È alle battute finali il processo denominato “Damasco 3”, che vede sul banco degli imputati Pietro Munno e Dario Leone, all’epoca dei fatti contestati, vicecomandante e comandante della polizia locale di Fondi, e i privati Claudio Verardi ed Enzo Di Vito. Per tutti le accuse sono, a vario titolo e per fatti diversi, concorso in concussione, abuso d'ufficio e falsità materiale. Ieri a conclusione della requisitoria, il pm Maria Cristina Picozzo ha chiesto per tutti condanne da 3 a 5 anni. Nel dettaglio 5 anni e sei mesi per Pietro Munno (difeso dall’avvocato Maurizio Forte), 3 anni e 9 mesi per Dario Leone (avvocato Letizia Bortone), 3 anni e quattro mesi per Claudio Verardi (avvocati Guglielmo Raso e Arcangelo Peppe) e 3 anni e 4 mesi per Enzo Di Vito (difeso dall’avvocato Giuseppe Mastrobattista).

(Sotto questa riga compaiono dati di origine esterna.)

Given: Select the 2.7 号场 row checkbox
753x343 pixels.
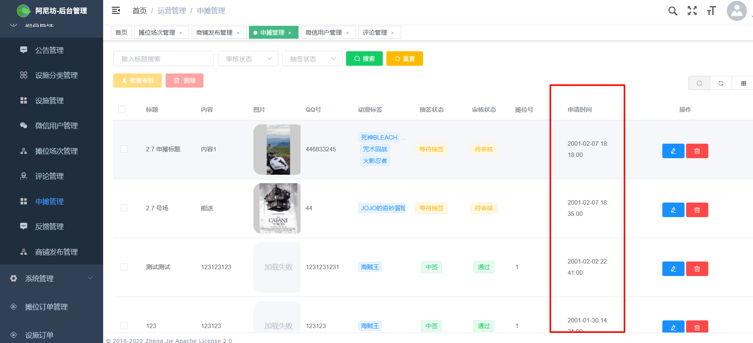Looking at the screenshot, I should coord(124,208).
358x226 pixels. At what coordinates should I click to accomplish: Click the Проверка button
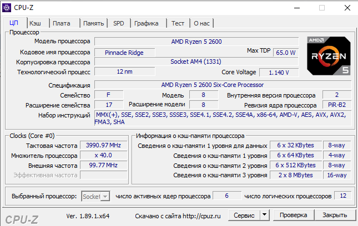(294, 215)

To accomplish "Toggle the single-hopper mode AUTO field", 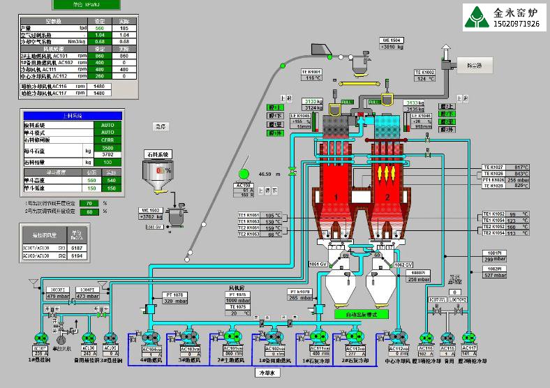I will 107,132.
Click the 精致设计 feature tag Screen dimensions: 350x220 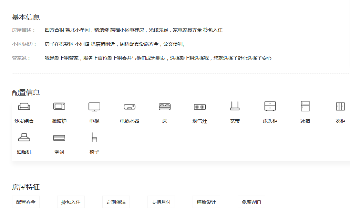[x=206, y=202]
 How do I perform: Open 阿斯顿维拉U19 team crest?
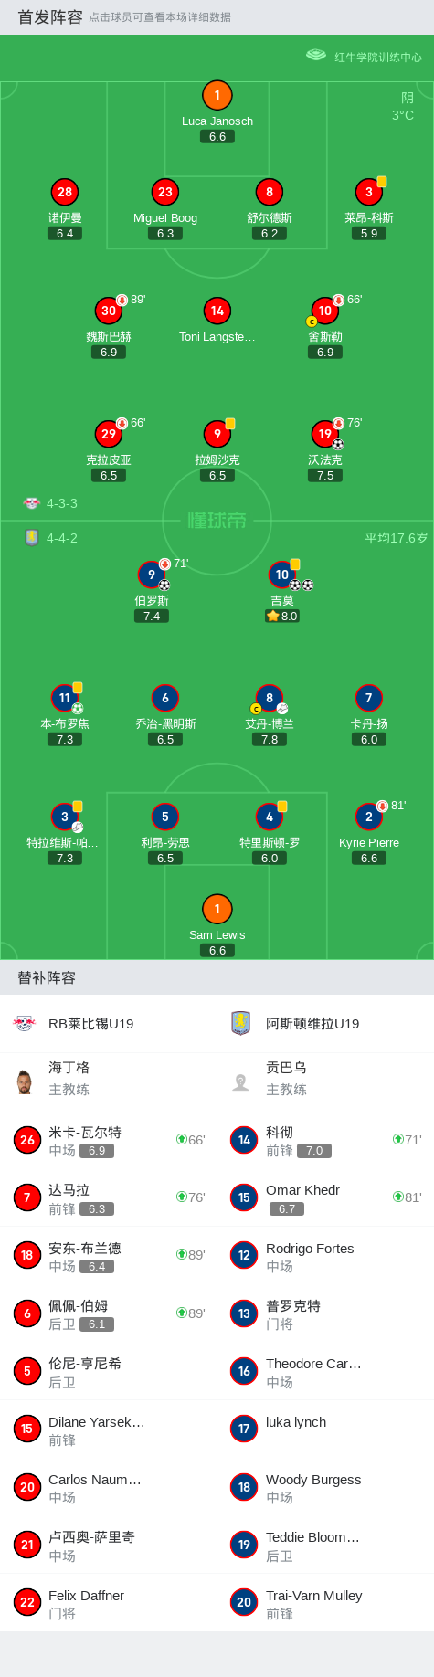241,1023
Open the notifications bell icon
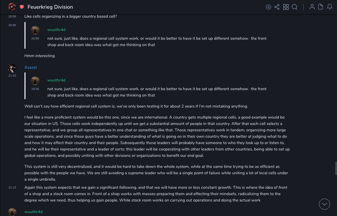 click(330, 7)
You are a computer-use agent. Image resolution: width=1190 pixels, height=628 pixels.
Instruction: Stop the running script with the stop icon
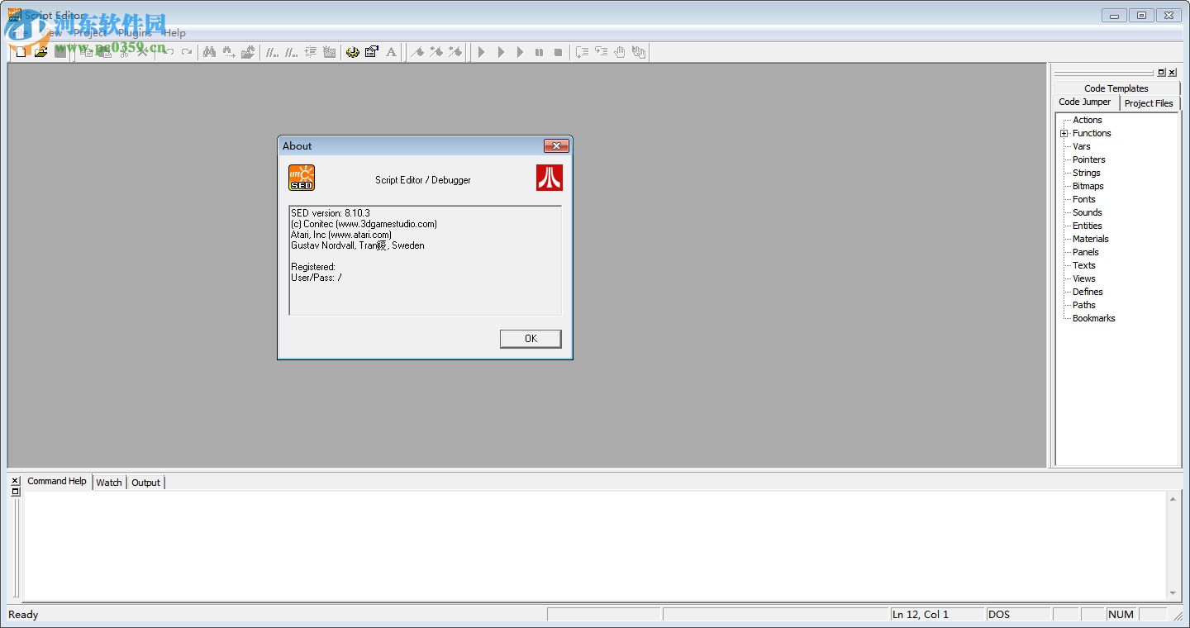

Le accuse riguardano diverse ipotesi di reato per fatti differenti, risalenti tutti a un periodo compreso tra il 2006 e il 2009. Al vicecomandante Munno è contestata la concussione in concorso con Verardi e Di Vito, per aver chiesto ai costruttori, secondo l'accusa, denaro per chiudere un occhio su alcune irregolarità edilizie nella realizzazione di un immobile di Selva Vetere. La cifra messa agli atti è di oltre 177 mila euro. I due costruttori, oggi parte civile nel processo e rappresentati dall'avvocato Giulio Mastrobattista, hanno più volte nel corso del processo confermato di aver sborsato delle somme per “addomesticare” le pratiche. Munno nel processo deve rispondere anche di altre accuse: gli viene contestato un episodio di tentata concussione con la richiesta di 20.000 euro ad un privato per definire la pratica amministrativa relativa ad un'autorizzazione commerciale, e ancora l’assegnazione di aree del mercato agli spuntisti senza chiedere - è la ricostruzione della procura - il pagamento della tassa d’occupazione. Di qui l’accusa d’abuso d’ufficio.
Abuso d’ufficio contestato anche all’allora comandante della polizia locale Dario Leone, cui si aggiunge la falsità materiale in atto pubblico. L’ex responsabile secondo le indagini, nel 2009 avrebbe formato atti amministrativi contraffatti per provocare ai privati un ingiusto profitto consistito in contrassegni autorizzativi per la sosta nelle zone a pagamento.
Nel corso della requisitoria il pm ha chiesto sempre per Munno la riformulazione dell'accusa, da concussione in induzione indebita, poiché non ci sarebbe stato l'elemento della costrizione. Richiesta a cui si è opposto l'avvocato di parte civile Mastrobattista. Il prossimo 7 novembre ci saranno le ultime discussioni e la sentenza.